Only lines that contain the word "button" are to be returned from the data below.

*** Provided data ***

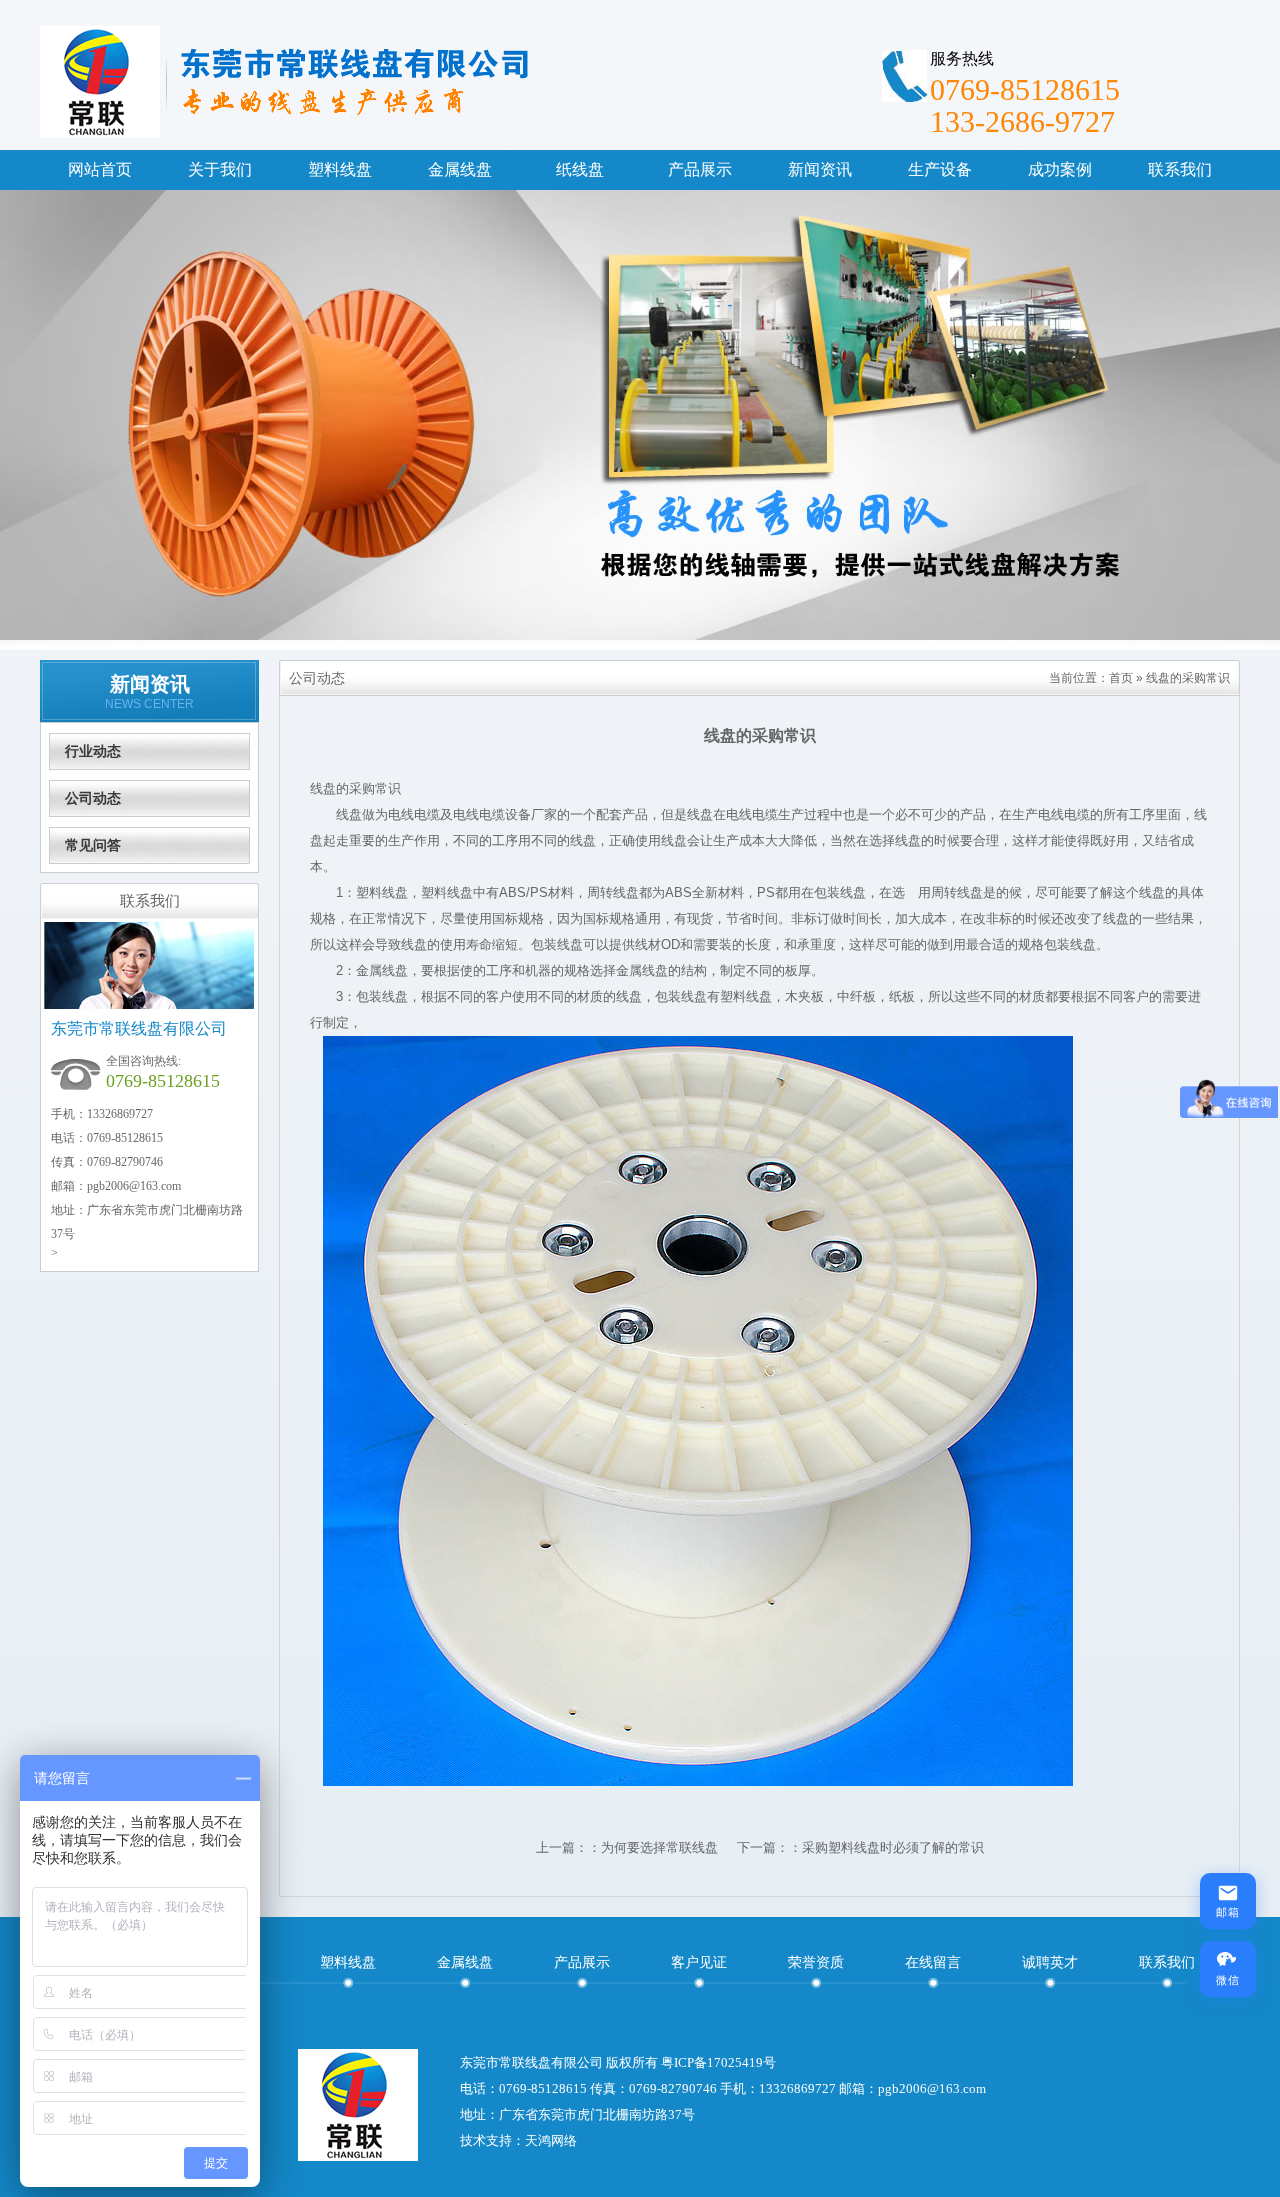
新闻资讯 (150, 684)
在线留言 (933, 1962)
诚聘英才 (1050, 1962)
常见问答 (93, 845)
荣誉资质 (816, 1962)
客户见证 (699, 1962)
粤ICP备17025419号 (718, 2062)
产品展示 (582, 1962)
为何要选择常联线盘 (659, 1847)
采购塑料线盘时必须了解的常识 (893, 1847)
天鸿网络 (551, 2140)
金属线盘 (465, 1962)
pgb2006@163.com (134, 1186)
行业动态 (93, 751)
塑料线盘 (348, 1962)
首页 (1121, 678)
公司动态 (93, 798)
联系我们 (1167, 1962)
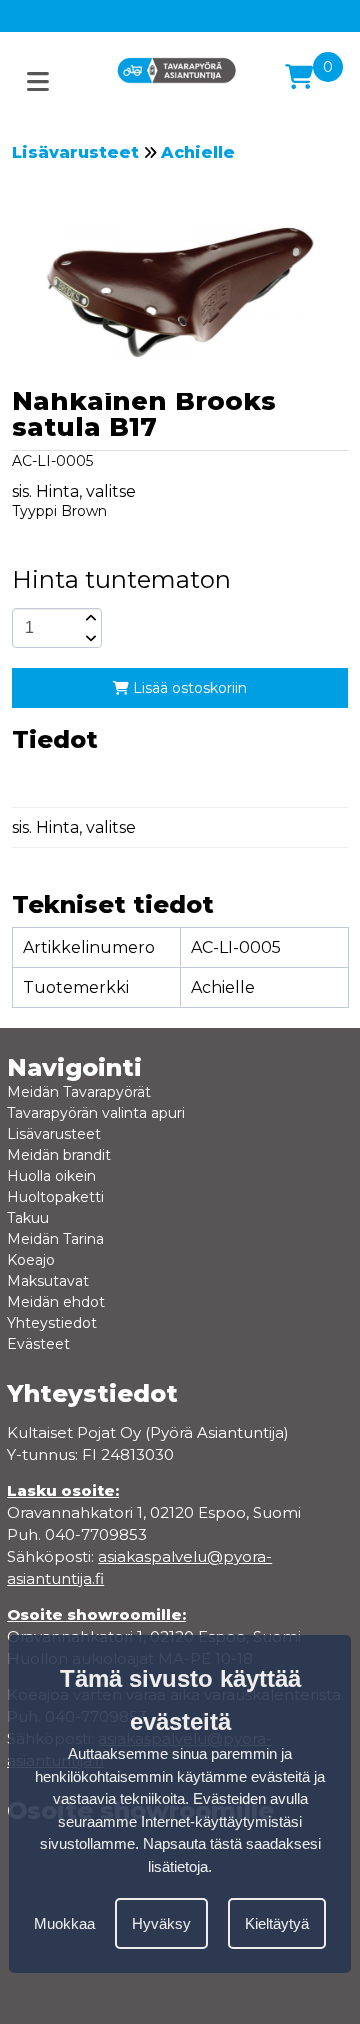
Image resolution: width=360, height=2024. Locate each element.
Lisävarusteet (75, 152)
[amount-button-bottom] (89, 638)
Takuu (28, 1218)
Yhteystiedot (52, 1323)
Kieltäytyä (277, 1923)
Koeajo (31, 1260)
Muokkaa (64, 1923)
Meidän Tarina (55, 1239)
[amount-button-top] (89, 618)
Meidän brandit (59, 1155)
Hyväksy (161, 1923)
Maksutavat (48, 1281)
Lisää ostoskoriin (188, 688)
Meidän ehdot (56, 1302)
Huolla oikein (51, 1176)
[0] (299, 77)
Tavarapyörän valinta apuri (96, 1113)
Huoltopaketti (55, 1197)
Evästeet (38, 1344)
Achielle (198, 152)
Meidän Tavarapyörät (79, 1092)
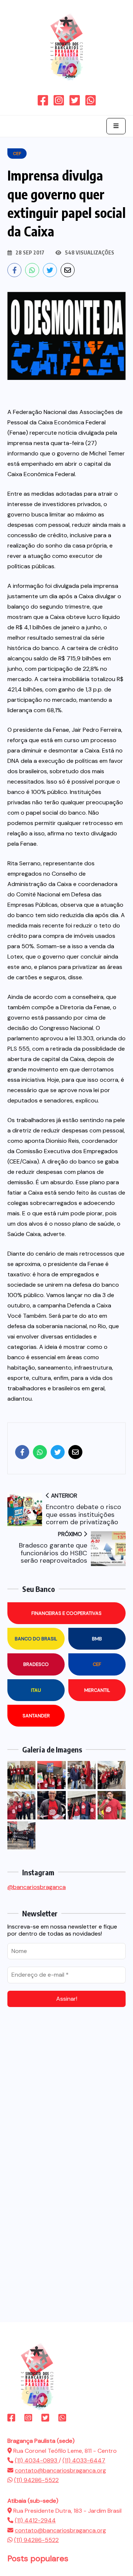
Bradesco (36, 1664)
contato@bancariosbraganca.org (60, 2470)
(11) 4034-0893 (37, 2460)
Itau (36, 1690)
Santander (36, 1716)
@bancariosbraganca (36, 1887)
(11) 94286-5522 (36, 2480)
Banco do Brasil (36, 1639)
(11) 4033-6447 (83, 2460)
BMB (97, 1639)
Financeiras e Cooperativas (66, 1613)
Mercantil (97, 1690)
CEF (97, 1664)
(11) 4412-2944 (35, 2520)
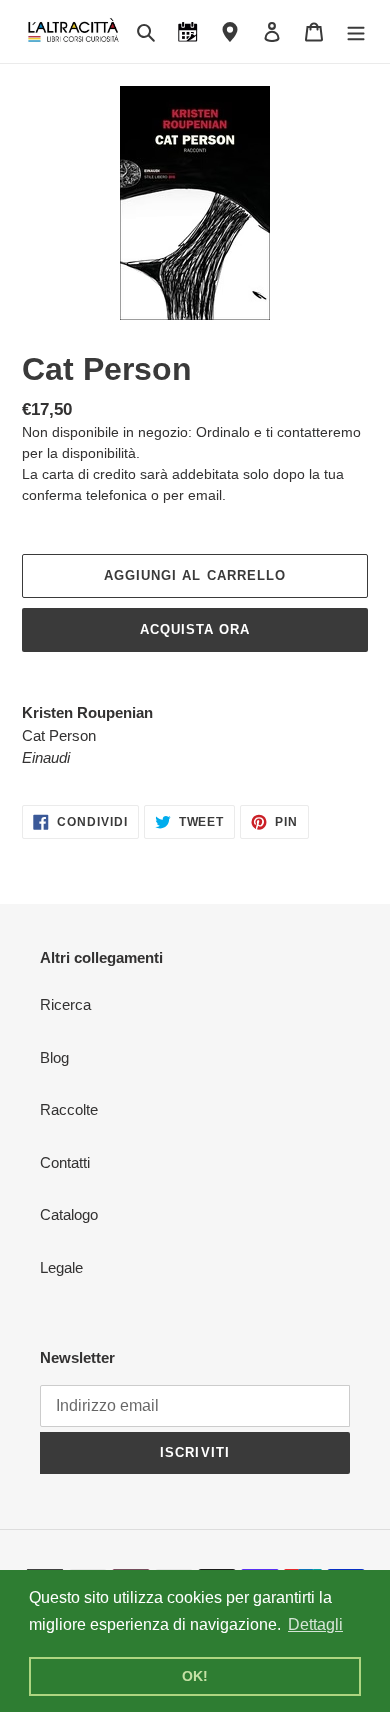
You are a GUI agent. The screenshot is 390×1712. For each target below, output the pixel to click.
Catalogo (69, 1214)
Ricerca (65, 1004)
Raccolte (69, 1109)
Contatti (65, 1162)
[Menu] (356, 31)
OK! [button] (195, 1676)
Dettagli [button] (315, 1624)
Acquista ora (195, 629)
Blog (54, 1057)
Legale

***

== Task answer ==
[amount-button-bottom] (89, 638)
[amount-button-top] (89, 618)
OK! [button] (195, 1676)
Dettagli [button] (315, 1624)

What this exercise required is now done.